Eric et sa soeur ont un père qu'ils appellent Henri VIII et une belle-mère Anne Boleyn. Leur mère étant Catherine d'Aragon ou plus exactement "Micheline Raymond, cuisinière de métier". "Henri VIII" car le père, par ailleurs officier de police, est un grand coureur de jupons et aura plusieurs femmes successives. La vraie mère, aimante et rieuse, ne pouvant plus faire face (ils se retrouvent un jour devant un réfrigérateur complètement vide) les a dans un premier temps confiés aux "Thénardier" avant qu'ils ne rejoignent père et belle-mère. Ainsi, dans leur vie, il y eut, entre autres, le "Grand Dérangement" et la "Grande Epouvante".
Extrait : "C'est après l'un de ces dimanches de culte que j'avais osé, dans la maison du roi, évoquer le nom de ma mère devant Anne Boleyn. Je ne sais pas ce qui m'avait pris, à six ans, de parler de choses si inconvenantes. J'avais pourtant compris qu'il ne fallait parler d'elle qu'en cas de stricte nécessité. je dus être frappé de démence pour dire à voix haute le nom de ma mère. c'était pure provocation. Heureusement Anne Boleyn veillait au grain. le censure frappa fort et frappa dur, d'une voix râpeuse, juste un degré au-dessus du zéro absolu : "De votre mère, je ne veux plus jamais entendre parler. Elle vous a abandonnés. Ne me parlez plus jamais d'elle"." (p 27)
Interdit de parler de leur mère, interdit de rire, de manger du chocolat Cadbury... Mais ce n'est pas une simple histoire d'enfants avec une marâtre, d'abord à cause de la vision très originale qu'a l'auteur de son enfance, et parce que Anne Boleyn avait quelques qualités tout de même.

Le jeune Eric, toujours très pince-sans-rire, compare la cour de récréation à son poulailler ; il donne aux poules les prénoms des filles de sa classe et parle de caquetages et de coups de bec de façon très drôle. Souvenirs d'école donc et leurs cortèges de cruautés enfantines, avec comme toile de fond l'exploration des changements des années 70-80 au Québec : montée du souverainisme et prises de distance avec la religion.Le tout bien filtré par les rêveries très imaginatives d'un jeune garçon qui aime les livres et leurs histoires.
Extrait : "Je me dis que la littérature était impénétrable, qu'elle ne pouvait, en fin de compte, servir qu'à appeler les divinités animales des forêts canadiennes et qu'elle n'avait d'autre finalité que de provoquer un changement brusque et venteux quand tout le reste a échoué. de toute évidence, je n'en étais pas encore là.

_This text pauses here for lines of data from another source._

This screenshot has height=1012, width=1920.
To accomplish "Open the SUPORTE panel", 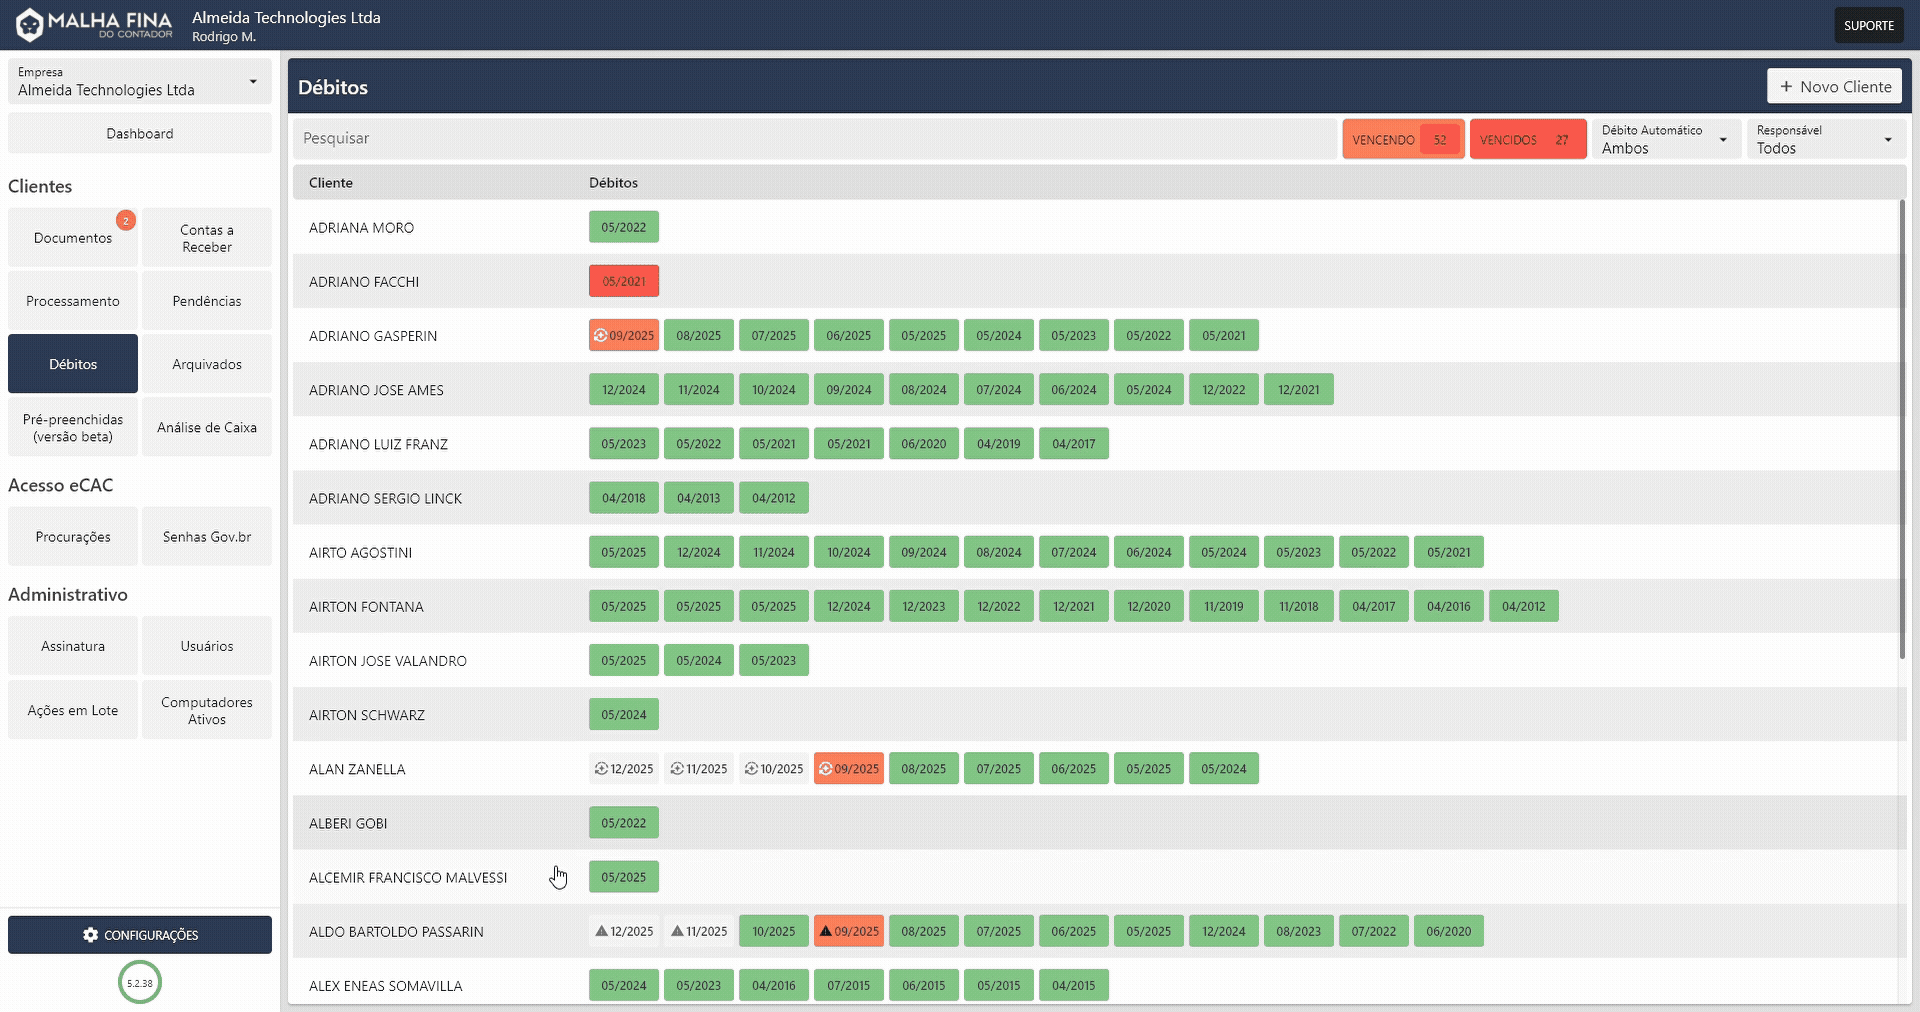I will (x=1868, y=24).
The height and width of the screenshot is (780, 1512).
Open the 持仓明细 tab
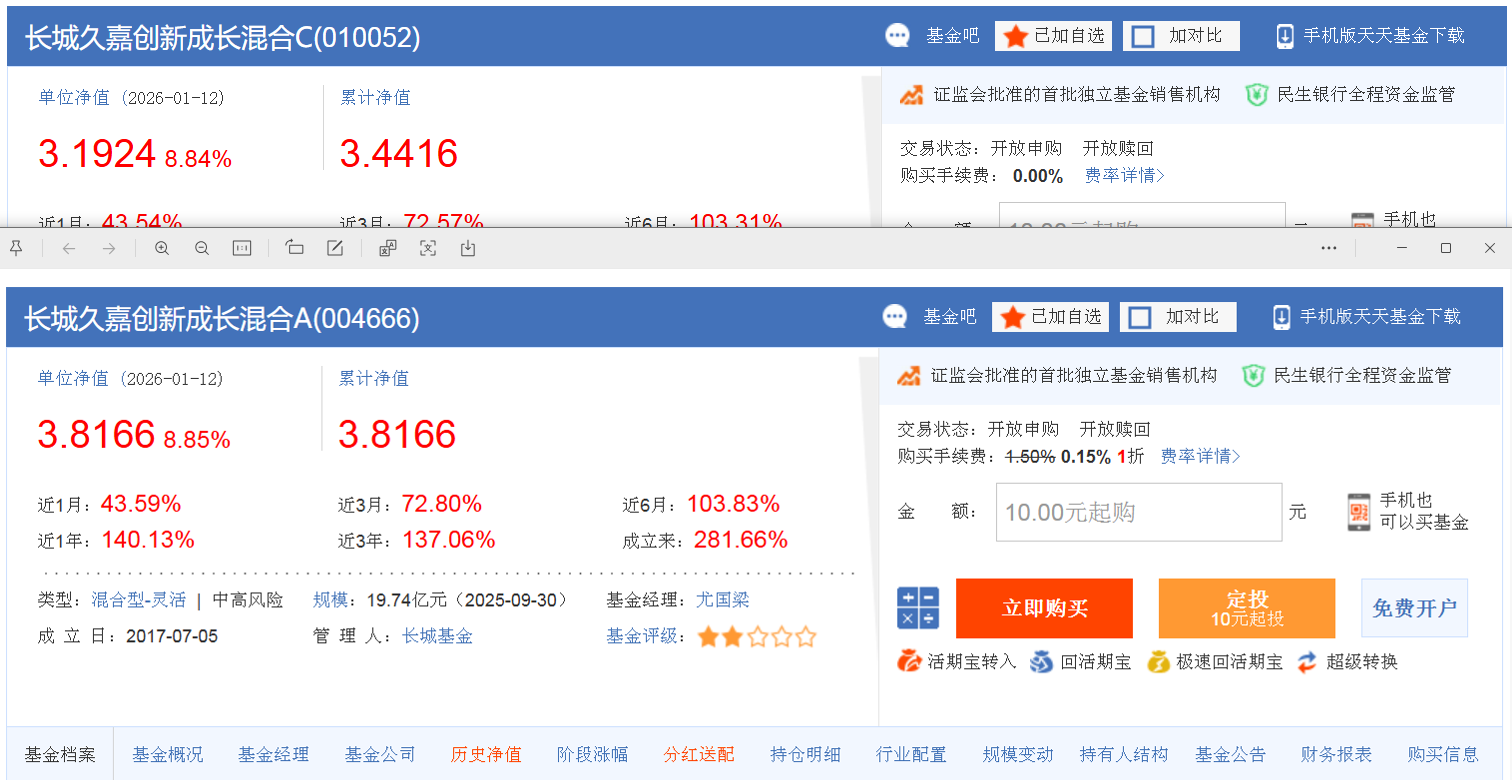805,755
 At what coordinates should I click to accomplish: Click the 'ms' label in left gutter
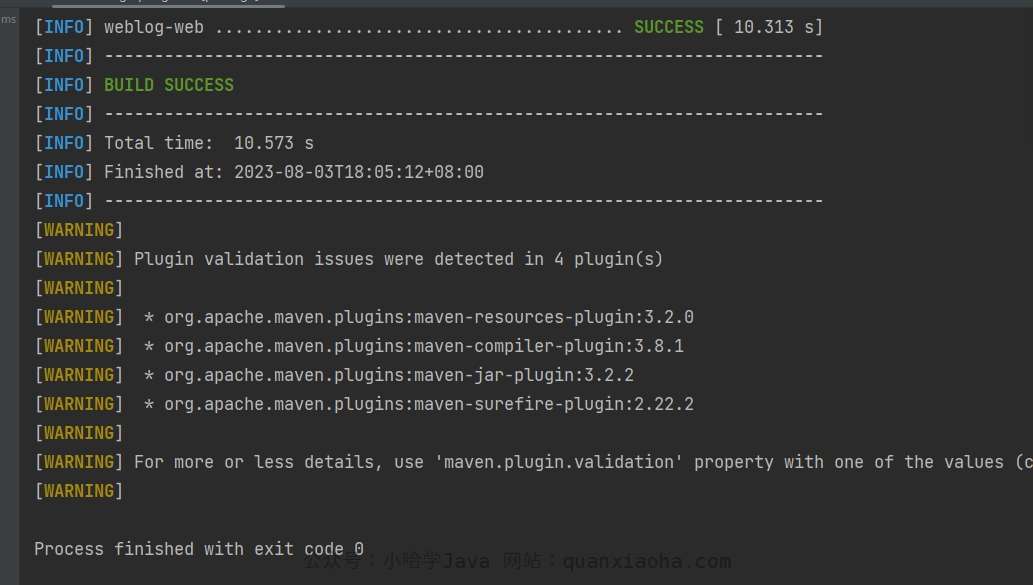(x=9, y=19)
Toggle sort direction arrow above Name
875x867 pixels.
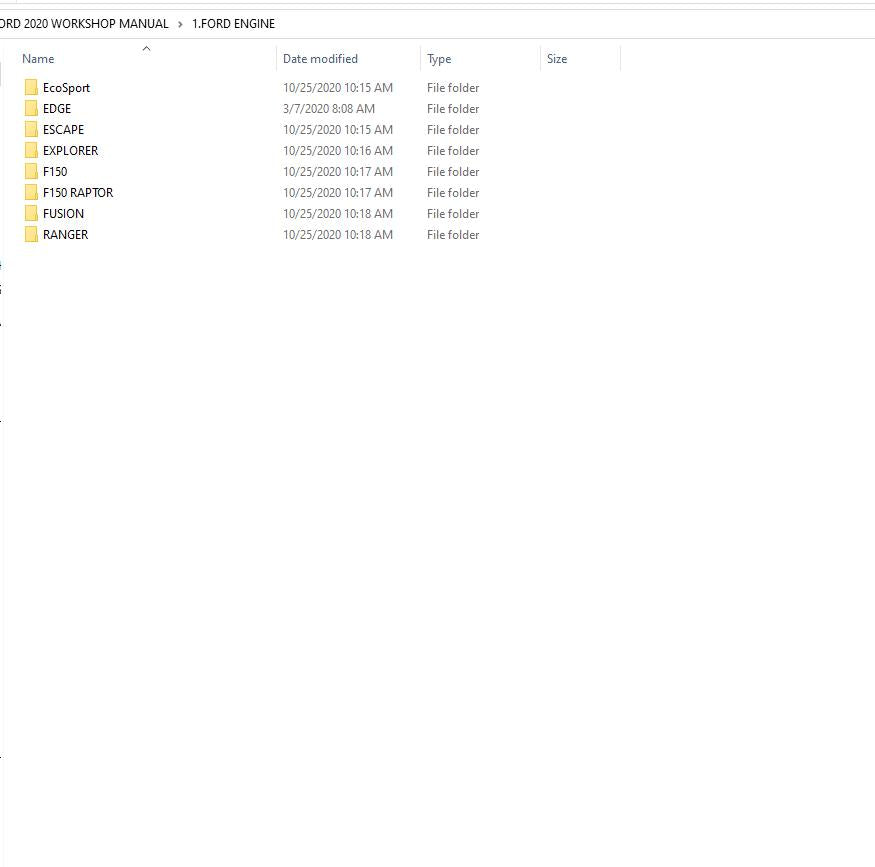click(146, 48)
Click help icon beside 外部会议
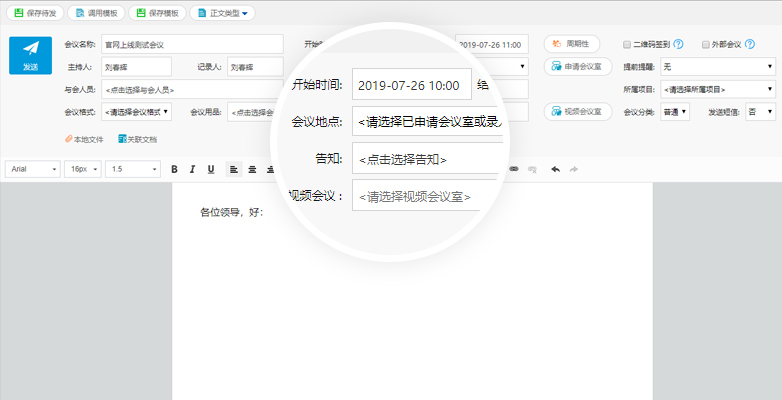782x400 pixels. pyautogui.click(x=749, y=45)
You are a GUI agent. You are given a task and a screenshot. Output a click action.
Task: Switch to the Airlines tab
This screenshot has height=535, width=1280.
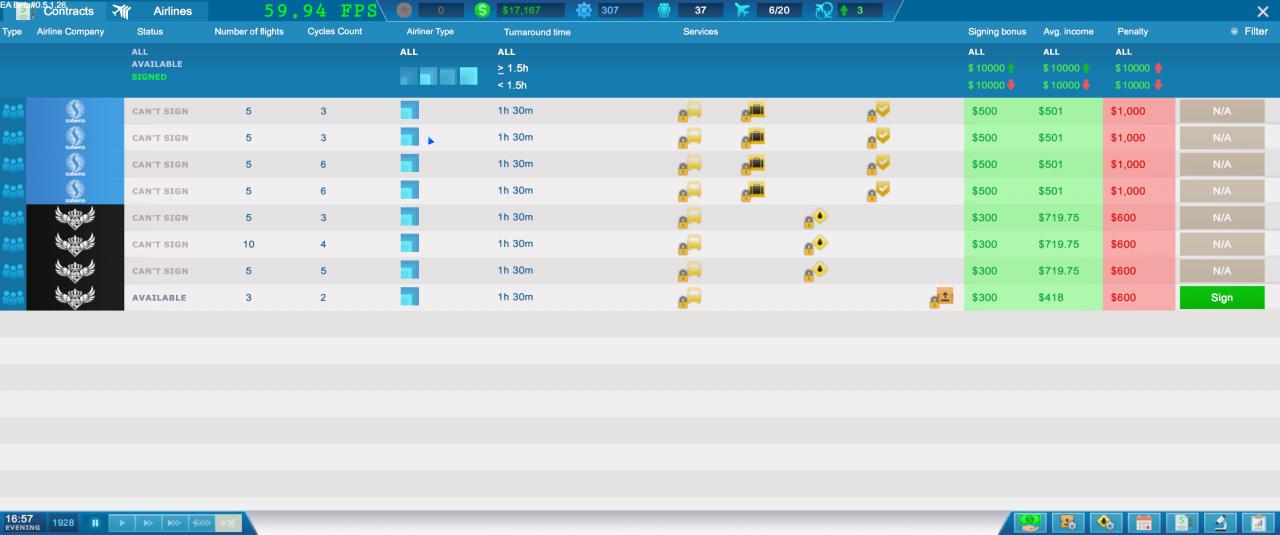point(172,11)
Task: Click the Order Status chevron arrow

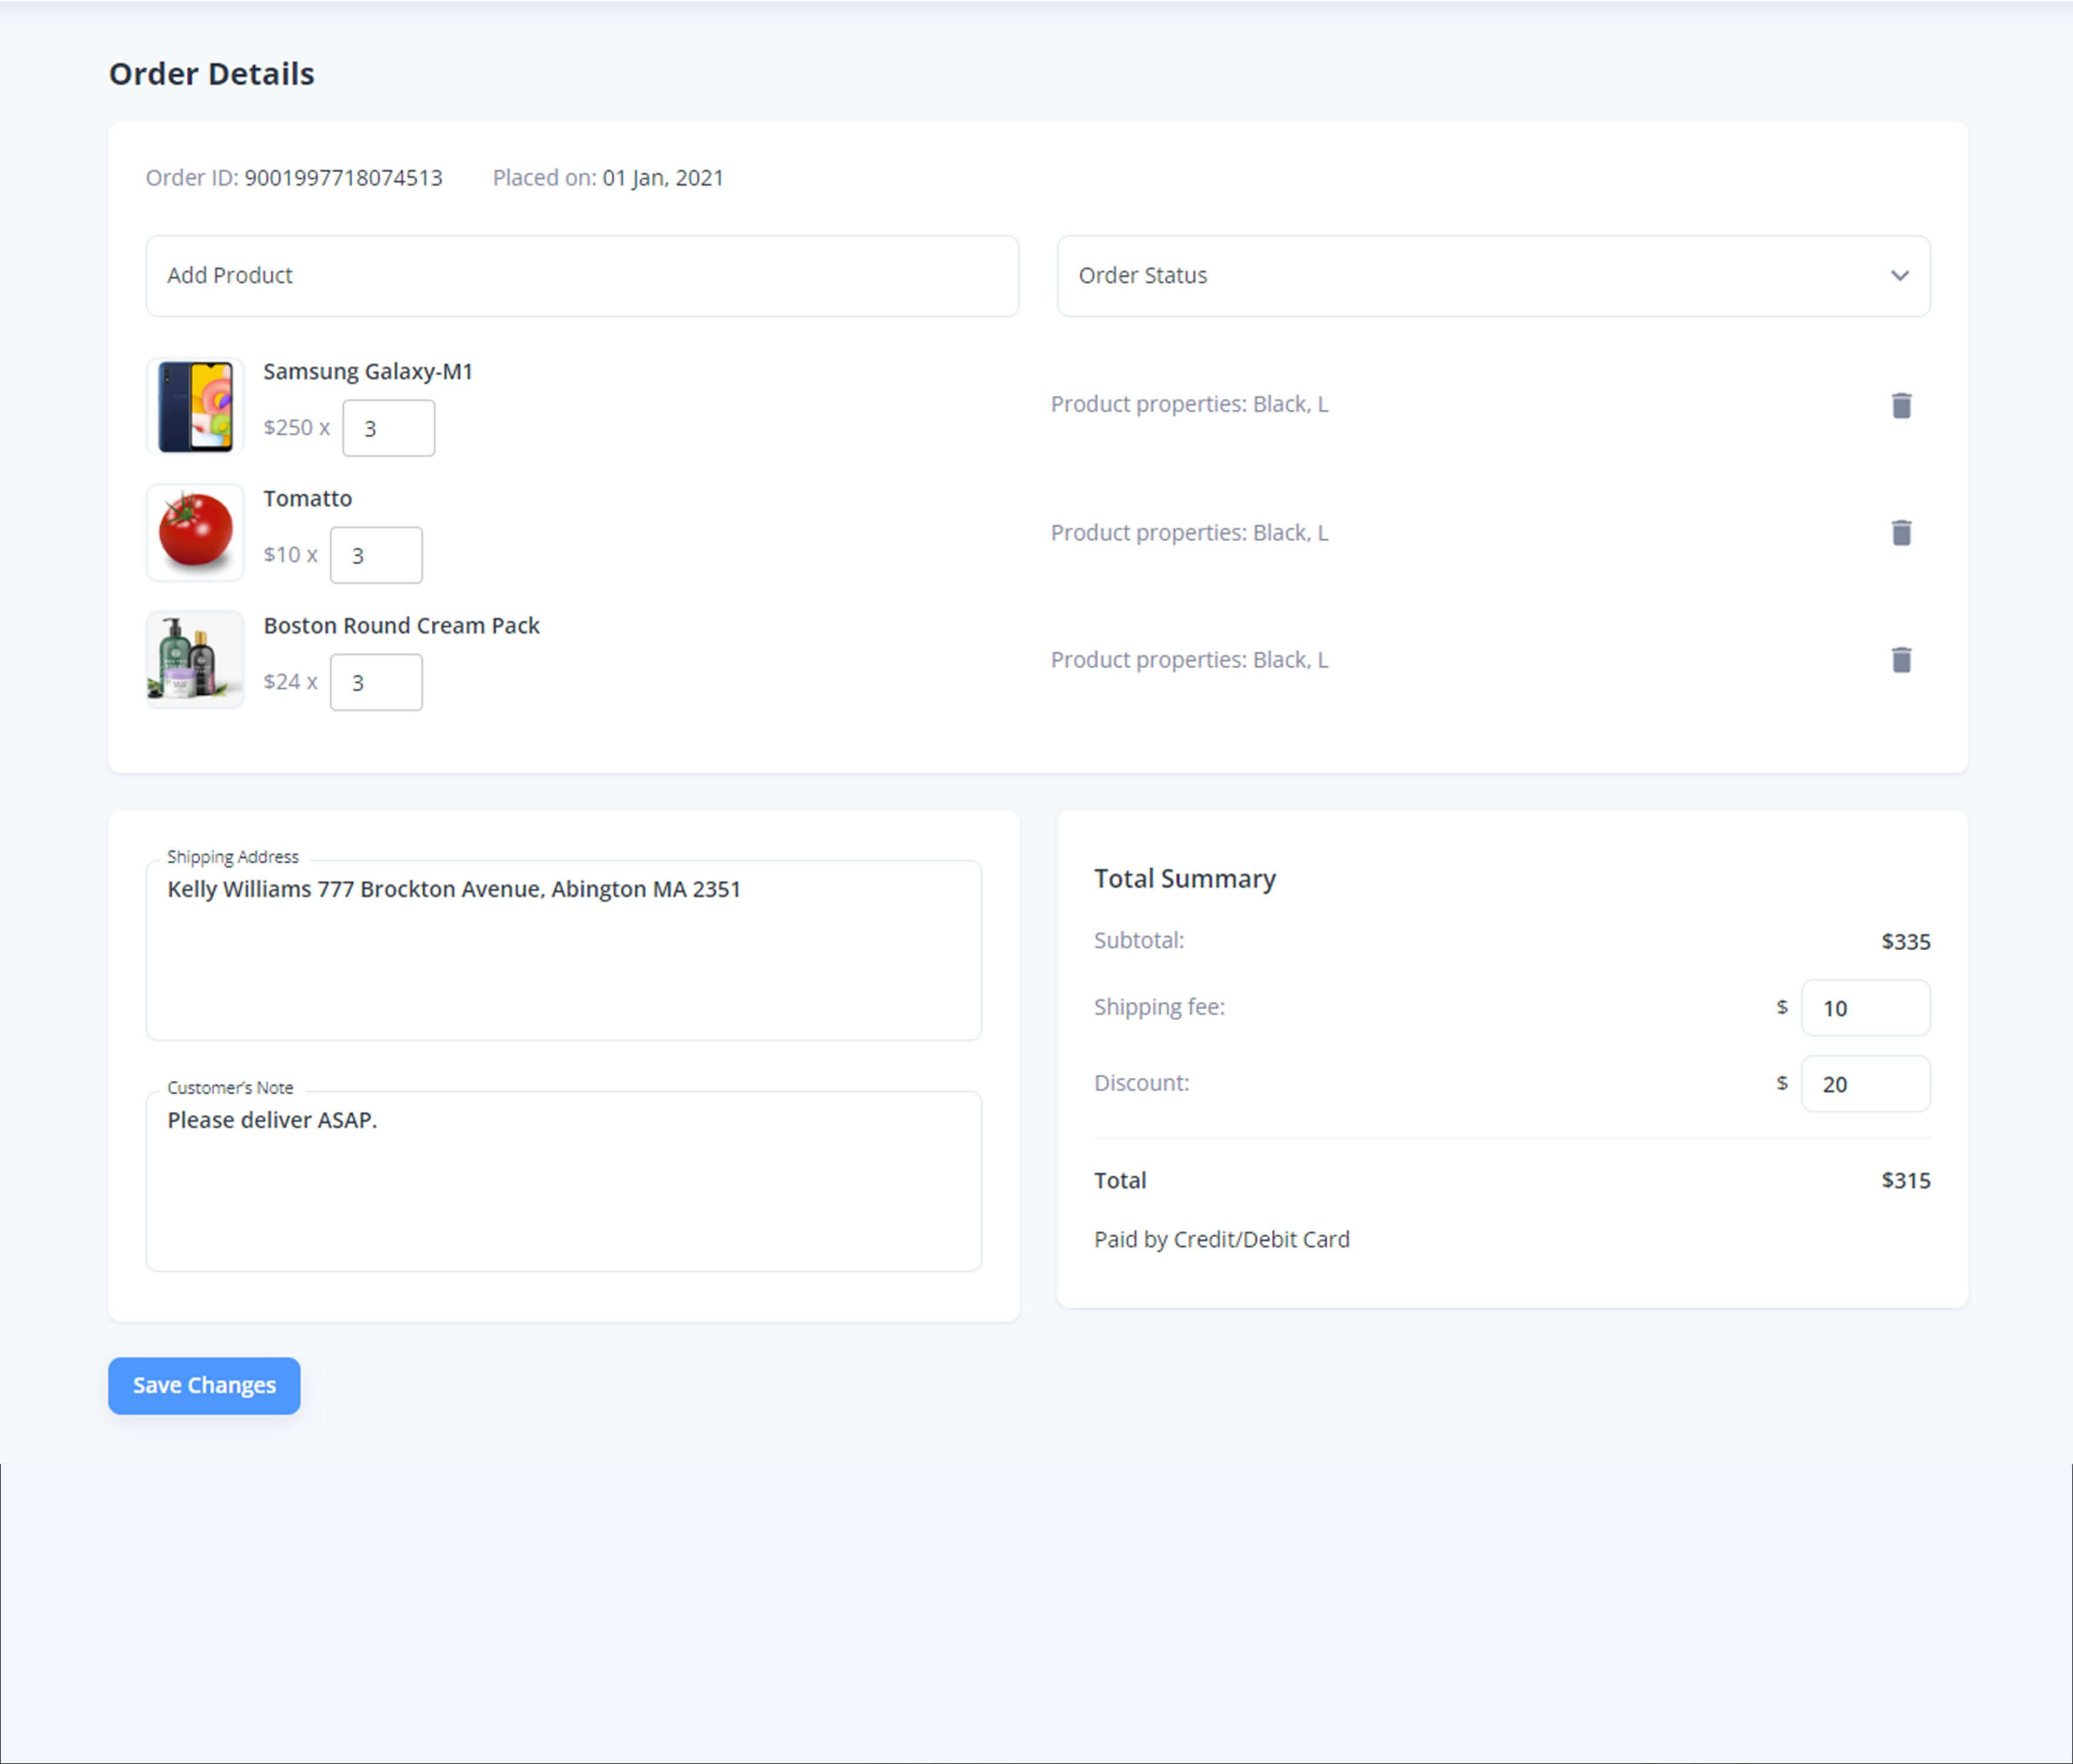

La littérature redevint pour moi ce continent vierge que je continuai d'explorer seul, à coups de machette et de fusil, découvrant derrière chaque rocher couvert de mousse des univers qui n'auraient d'autre utilité que de changer le mien, petit à petit." (p 220)

Un livre formidable, drôle et émouvant, qui confirme les capacités poétiques et humaines de son auteur.